Many dentists are opting out of insurance altogether as the American Dental Association barters away its members’ professional autonomy for a mess of pottage. When questioned, the ADA admits on its website that "third party payer insurance issues are a top rated concern" from dentists who are ADA members. On the same page, "Understanding Dental Insurance Issues" they hide behind the statement that "It is important [for dentists who pay their dues] to understand that when it comes to interactions with dental insurance, federal antitrust laws may limit the scope of what the ADA can do." John Glenn famously observed that he was rocketed into space by a machine, the components of which were each supplied by the lowest bidder. I’ve placed a few crowns and bridges in my day that were supplied by the lowest bidder and I’ll not continue. Unfortunately, insurance companies, cozying up to DSO’s, don’t have to offer us any more than they did 30 years ago. Recall the esthetic, veneer cases I mentioned a moment ago: in one case, we submitted the accurate procedures performed and awaited payment. Weeks later, we received an EOB (Explanation of Benefits) that was also sent to the patient. The insurance had the right to do what we did not without facing a lawsuit from their well-paid lawyers. They “downgraded” the procedure to something less expensive. This, I regret to have to say, is quite common.

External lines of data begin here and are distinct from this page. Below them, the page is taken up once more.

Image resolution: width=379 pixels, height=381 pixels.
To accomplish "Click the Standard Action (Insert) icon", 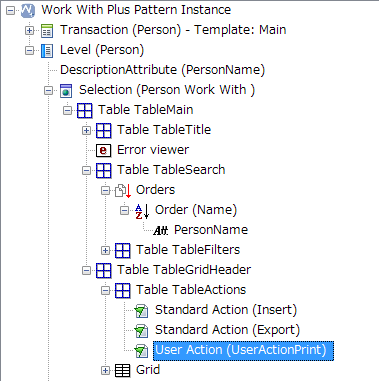I will 141,311.
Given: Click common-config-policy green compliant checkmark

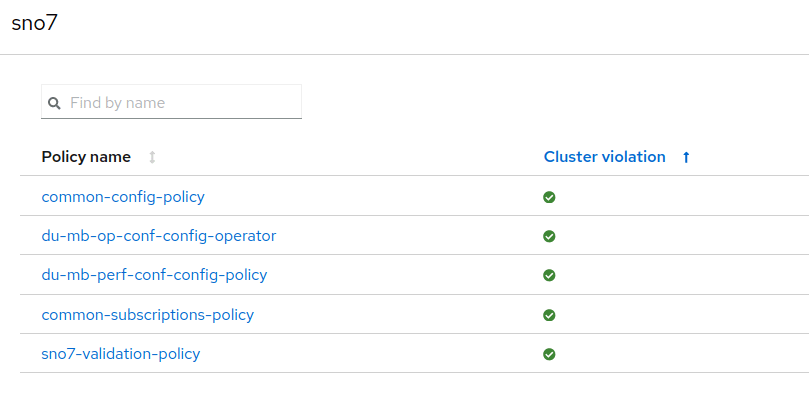Looking at the screenshot, I should click(x=549, y=197).
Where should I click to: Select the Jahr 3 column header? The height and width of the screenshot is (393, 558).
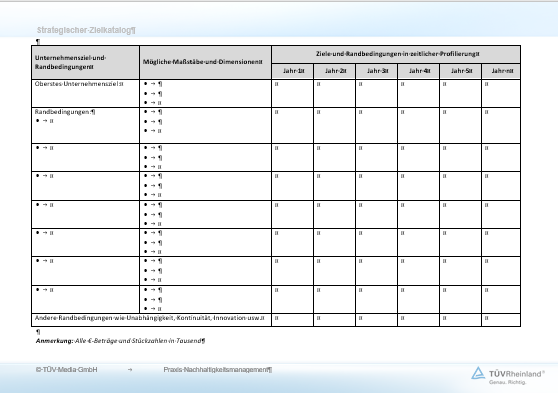pyautogui.click(x=378, y=71)
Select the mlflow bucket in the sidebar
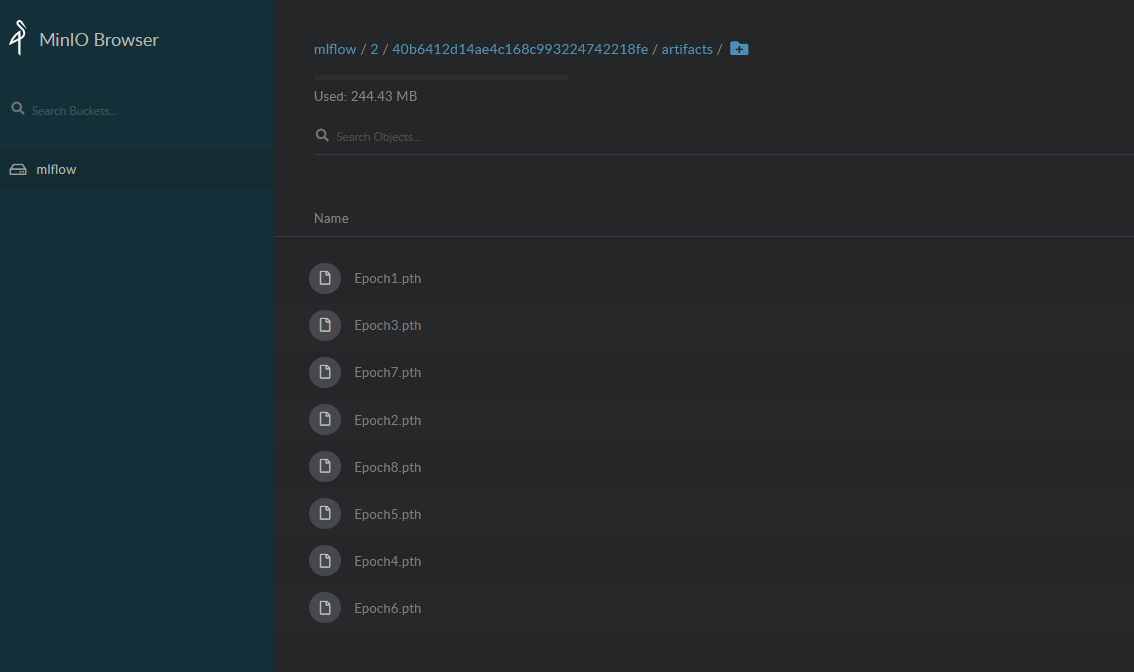1134x672 pixels. pyautogui.click(x=57, y=169)
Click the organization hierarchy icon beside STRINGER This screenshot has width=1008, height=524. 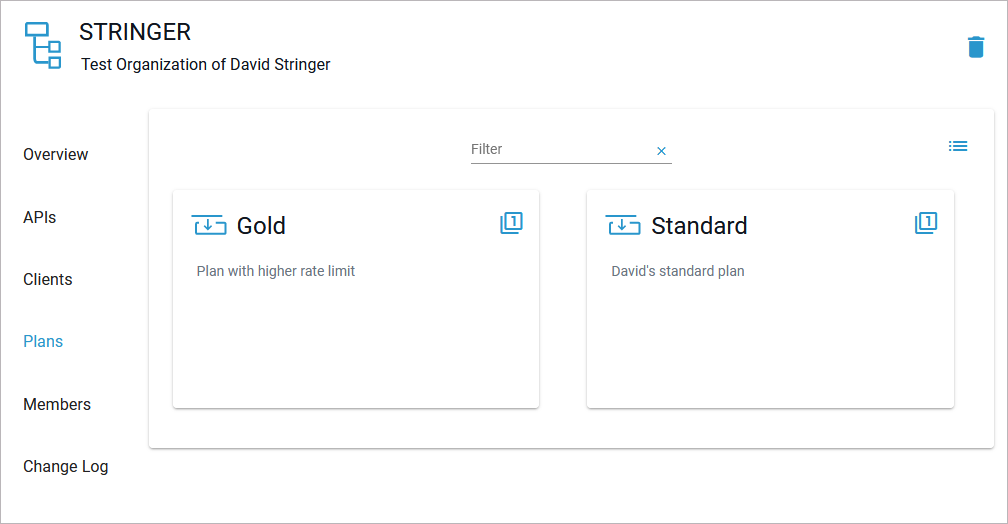42,45
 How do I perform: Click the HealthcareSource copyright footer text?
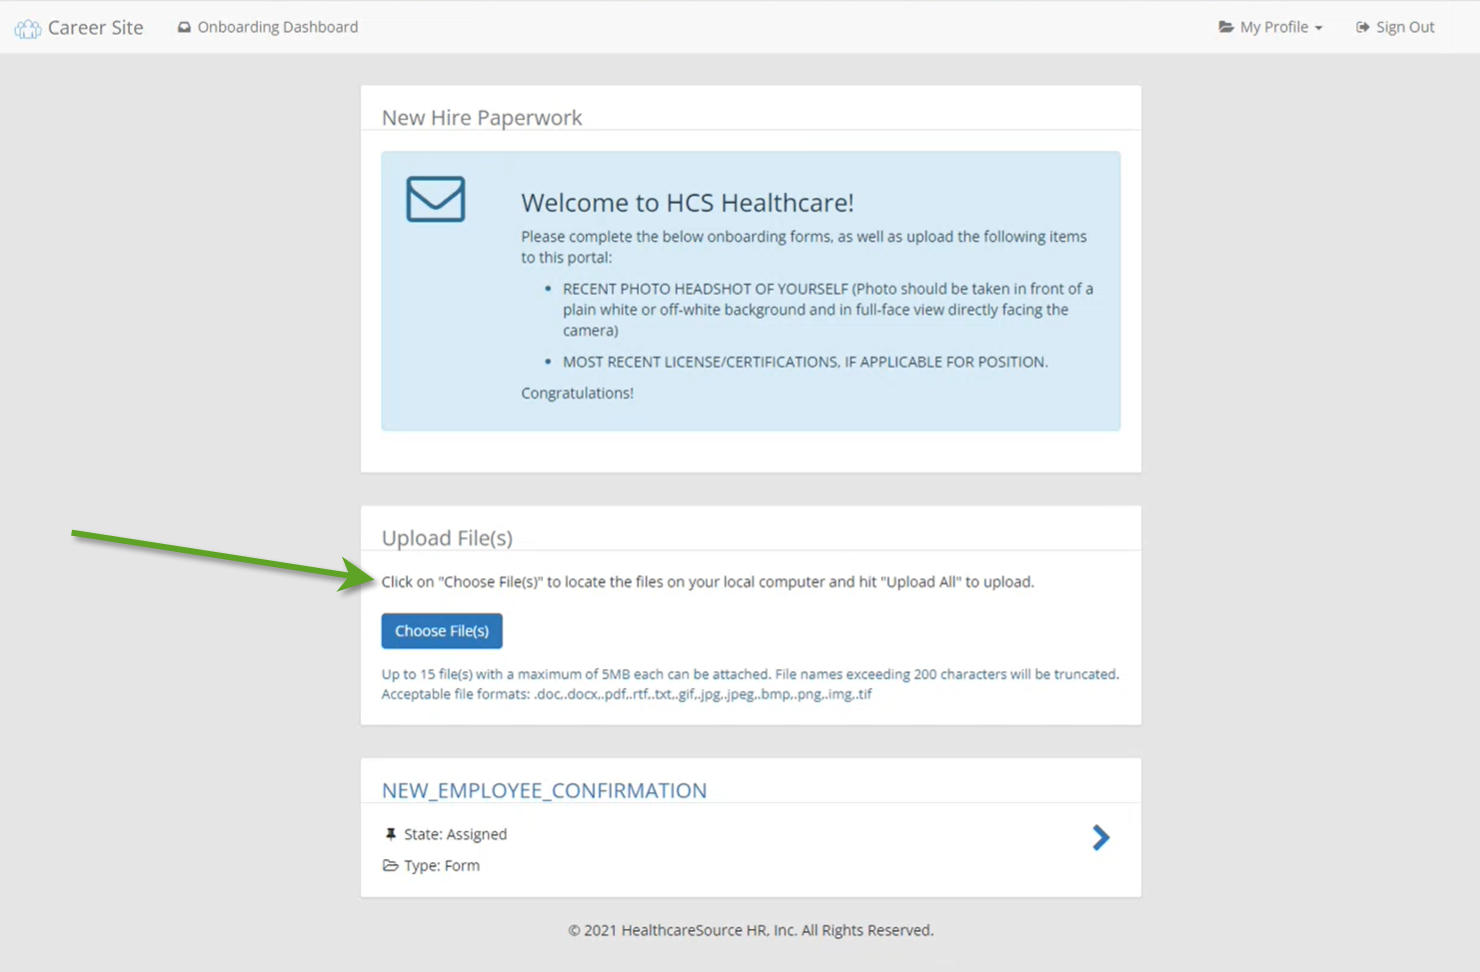tap(750, 930)
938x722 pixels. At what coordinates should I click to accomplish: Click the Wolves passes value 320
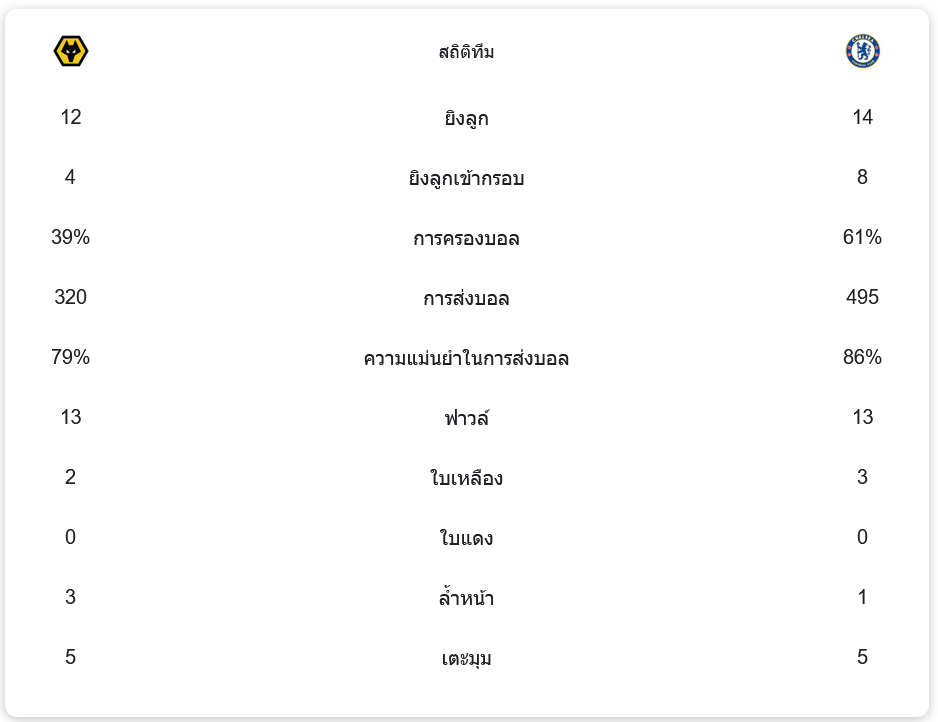[x=71, y=297]
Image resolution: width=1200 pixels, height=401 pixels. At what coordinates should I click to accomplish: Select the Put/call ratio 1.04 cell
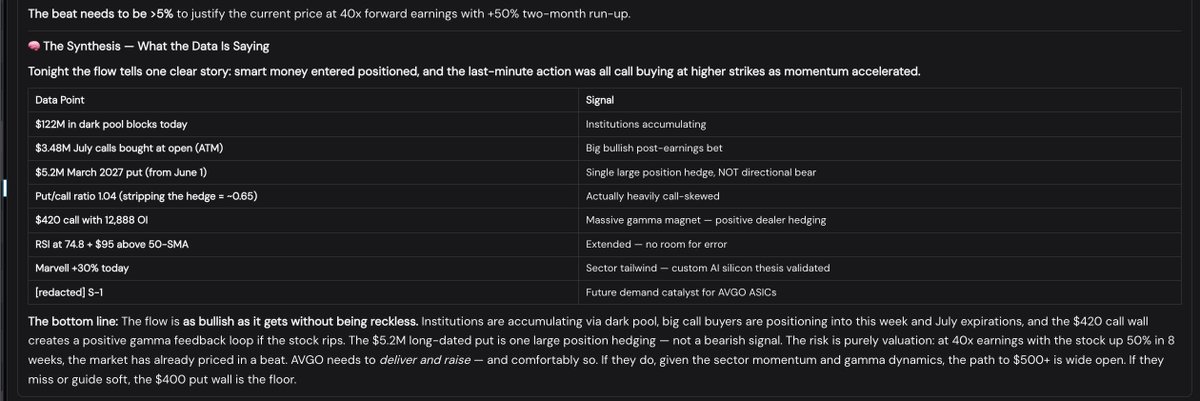coord(304,196)
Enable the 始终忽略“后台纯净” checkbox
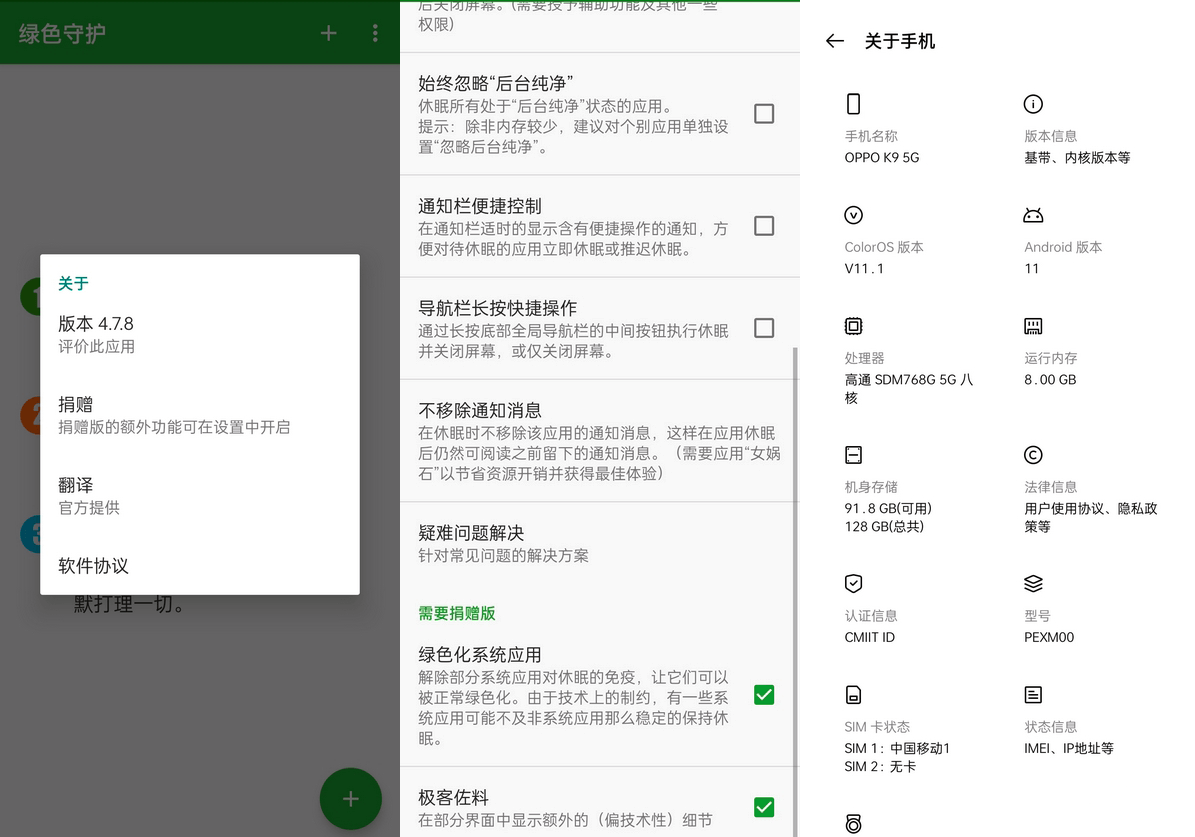The height and width of the screenshot is (837, 1195). point(764,114)
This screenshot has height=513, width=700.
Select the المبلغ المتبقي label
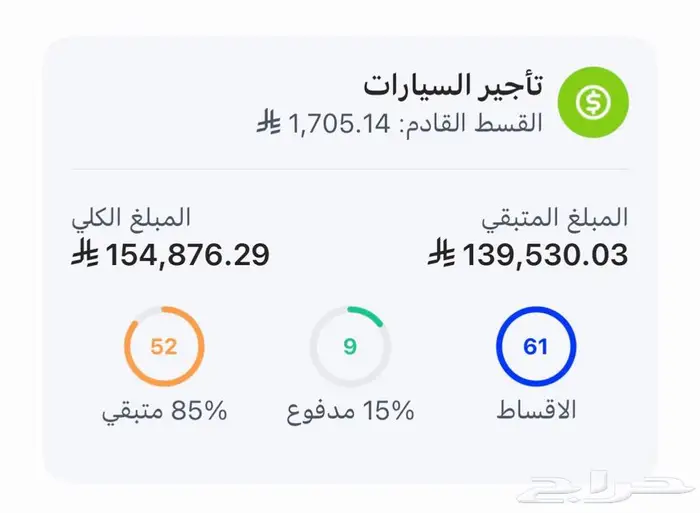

They paid less by calling the procedure something adjacent though imprecise enough that they could have sued me for fraud had I submitted the same to them to try to increase my profit.

The choice seems forced upon us. If I want to continue to see one patient at a time, I won’t be able to do it with insurance dictating the terms of treatment. The only play I have is to simply fold and find a game where the deck isn’t stacked against me by the dealer and condoned by gaming commission that should be protecting my rights rather than cozying up to the insurance giants. The level of care I provide won’t change, and patients will still make decisions about their care based on what their insurance tells them is necessary. But it’s no deception to say that I couldn’t afford to continue practice when 40-60% of our usual fee was being dismissed. I’d go the way of the DSO’s in my area that closed their doors. In that case, I’m not helping anyone.